** Opening SOURCE TEXT block **

Proper 28-C, November 18, 2007

No defense lawyer, at least no defense lawyer that I know, if he or she would read this Gospel passage, would ever take Jesus seriously when Jesus says that one need not and should not prepare one’s defense in advance. No such lawyer, no matter how certain he is of the innocence of his client and no matter how self-assured he is of his ability to mount a convincing defense, will go into court unprepared. That would be foolish.

Rather, he will spend hours ahead of time, days even, if necessary, putting all his convincing ducks in a row so that no matter what the prosecution throws at him, he will have the proper and adequate response. That is the only way to win a case in court, the only way.

And yet Jesus says that when we are called to defend our actions as Christians, there is no need to prepare ahead of time words that will justify why we did what we did. When the time comes for such defending, says Jesus, the proper words will flow from our lips, so much so that those who are persecuting, and perhaps even prosecuting us, will not be able to contradict anything we say. We will win our case every time. Or will we?

It is true, of course, that good deeds need no defending, that loving actions speak for themselves. Or so it would seem. But the truth is that whenever someone wants us to justify a loving action, there is nothing we can say that will convince that person that we did the right thing. If our accuser cannot see the rightness of our cause, no words will ever make any difference no matter how profound those words.

** Closing SOURCE TEXT block **

> **PROMPT A**
Pick out every line of the records that contains the string "zoom" and copy each one.
The sermon and the records that come next are unrelated to each other.

** Opening STORED DATA block **

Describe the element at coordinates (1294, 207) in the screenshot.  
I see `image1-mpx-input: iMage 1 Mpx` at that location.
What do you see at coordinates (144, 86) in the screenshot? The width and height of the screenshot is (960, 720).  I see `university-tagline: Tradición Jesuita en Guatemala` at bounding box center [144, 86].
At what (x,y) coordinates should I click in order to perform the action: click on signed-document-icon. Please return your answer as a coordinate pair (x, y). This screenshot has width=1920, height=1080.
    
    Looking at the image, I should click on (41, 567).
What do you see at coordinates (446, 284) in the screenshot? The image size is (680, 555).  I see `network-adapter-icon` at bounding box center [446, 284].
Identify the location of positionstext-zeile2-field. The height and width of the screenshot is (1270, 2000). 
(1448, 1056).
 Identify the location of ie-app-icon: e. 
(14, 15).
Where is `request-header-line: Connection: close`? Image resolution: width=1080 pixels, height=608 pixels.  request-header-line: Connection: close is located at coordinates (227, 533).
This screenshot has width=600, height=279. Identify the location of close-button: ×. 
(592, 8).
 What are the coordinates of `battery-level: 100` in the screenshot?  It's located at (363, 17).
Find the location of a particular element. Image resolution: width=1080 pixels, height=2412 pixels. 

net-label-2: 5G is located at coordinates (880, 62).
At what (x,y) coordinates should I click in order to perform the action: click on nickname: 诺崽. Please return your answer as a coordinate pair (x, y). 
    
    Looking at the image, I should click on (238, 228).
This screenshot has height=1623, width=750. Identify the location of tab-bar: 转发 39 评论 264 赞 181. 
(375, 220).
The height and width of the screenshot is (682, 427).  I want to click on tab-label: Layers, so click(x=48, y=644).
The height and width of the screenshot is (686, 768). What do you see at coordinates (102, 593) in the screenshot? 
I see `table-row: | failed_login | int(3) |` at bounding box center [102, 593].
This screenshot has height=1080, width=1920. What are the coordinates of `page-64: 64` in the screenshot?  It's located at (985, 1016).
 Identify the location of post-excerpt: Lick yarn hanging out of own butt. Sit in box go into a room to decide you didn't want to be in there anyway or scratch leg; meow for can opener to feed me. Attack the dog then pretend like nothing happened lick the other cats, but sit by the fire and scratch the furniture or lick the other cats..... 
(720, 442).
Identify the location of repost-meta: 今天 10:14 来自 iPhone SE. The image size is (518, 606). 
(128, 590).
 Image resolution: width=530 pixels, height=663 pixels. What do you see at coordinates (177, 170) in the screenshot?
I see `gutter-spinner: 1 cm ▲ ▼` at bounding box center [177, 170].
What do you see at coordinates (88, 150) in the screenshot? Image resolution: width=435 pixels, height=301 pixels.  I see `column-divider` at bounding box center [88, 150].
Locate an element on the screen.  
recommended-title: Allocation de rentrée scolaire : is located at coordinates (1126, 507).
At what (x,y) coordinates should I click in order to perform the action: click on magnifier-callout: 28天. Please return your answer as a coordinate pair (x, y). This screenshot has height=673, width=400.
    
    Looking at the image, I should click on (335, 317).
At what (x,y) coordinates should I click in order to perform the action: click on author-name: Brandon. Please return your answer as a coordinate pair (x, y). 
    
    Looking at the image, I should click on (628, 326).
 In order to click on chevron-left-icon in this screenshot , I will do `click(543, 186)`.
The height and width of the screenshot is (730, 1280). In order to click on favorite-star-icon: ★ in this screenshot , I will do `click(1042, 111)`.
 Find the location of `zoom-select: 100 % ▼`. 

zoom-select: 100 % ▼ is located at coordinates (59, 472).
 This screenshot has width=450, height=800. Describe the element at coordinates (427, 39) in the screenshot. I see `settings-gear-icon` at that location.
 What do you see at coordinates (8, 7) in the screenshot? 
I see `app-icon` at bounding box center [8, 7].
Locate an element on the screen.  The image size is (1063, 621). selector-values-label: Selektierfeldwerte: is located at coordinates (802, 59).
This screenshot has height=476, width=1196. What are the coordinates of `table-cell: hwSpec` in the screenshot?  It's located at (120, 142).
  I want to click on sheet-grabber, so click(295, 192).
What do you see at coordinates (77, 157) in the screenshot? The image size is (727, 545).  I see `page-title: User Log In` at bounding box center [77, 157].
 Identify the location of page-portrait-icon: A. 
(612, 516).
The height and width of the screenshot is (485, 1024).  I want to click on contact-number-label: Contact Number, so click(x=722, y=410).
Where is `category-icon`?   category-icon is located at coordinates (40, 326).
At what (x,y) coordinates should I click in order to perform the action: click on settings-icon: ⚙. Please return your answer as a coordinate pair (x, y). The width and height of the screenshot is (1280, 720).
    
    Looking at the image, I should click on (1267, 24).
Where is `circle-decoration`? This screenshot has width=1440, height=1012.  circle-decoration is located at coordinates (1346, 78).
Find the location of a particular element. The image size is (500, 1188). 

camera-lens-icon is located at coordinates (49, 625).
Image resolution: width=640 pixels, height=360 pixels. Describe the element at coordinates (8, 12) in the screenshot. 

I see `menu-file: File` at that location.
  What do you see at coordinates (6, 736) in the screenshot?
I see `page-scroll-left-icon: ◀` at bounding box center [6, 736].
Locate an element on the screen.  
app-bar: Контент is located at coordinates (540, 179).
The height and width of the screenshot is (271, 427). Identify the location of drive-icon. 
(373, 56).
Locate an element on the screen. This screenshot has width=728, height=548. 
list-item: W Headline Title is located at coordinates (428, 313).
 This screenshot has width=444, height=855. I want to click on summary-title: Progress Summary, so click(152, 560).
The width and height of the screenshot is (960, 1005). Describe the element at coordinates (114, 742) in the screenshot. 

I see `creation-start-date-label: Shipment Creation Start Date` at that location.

** Closing STORED DATA block **

> **PROMPT B**
Answer these questions about the sermon:
(i) What date is given in its heading?
(ii) What does it call the only way to win a case in court?
(iii) What does it say loving actions do?

> **PROBLEM SOLUTION A**
 Find the location of `zoom-select: 100 % ▼`. 
zoom-select: 100 % ▼ is located at coordinates (59, 472).

> **PROBLEM SOLUTION B**
(i) November 18, 2007.
(ii) Spending hours or even days ahead of time putting all of one's convincing ducks in a row, so that there is a proper and adequate response to whatever the prosecution throws at the defense.
(iii) They speak for themselves.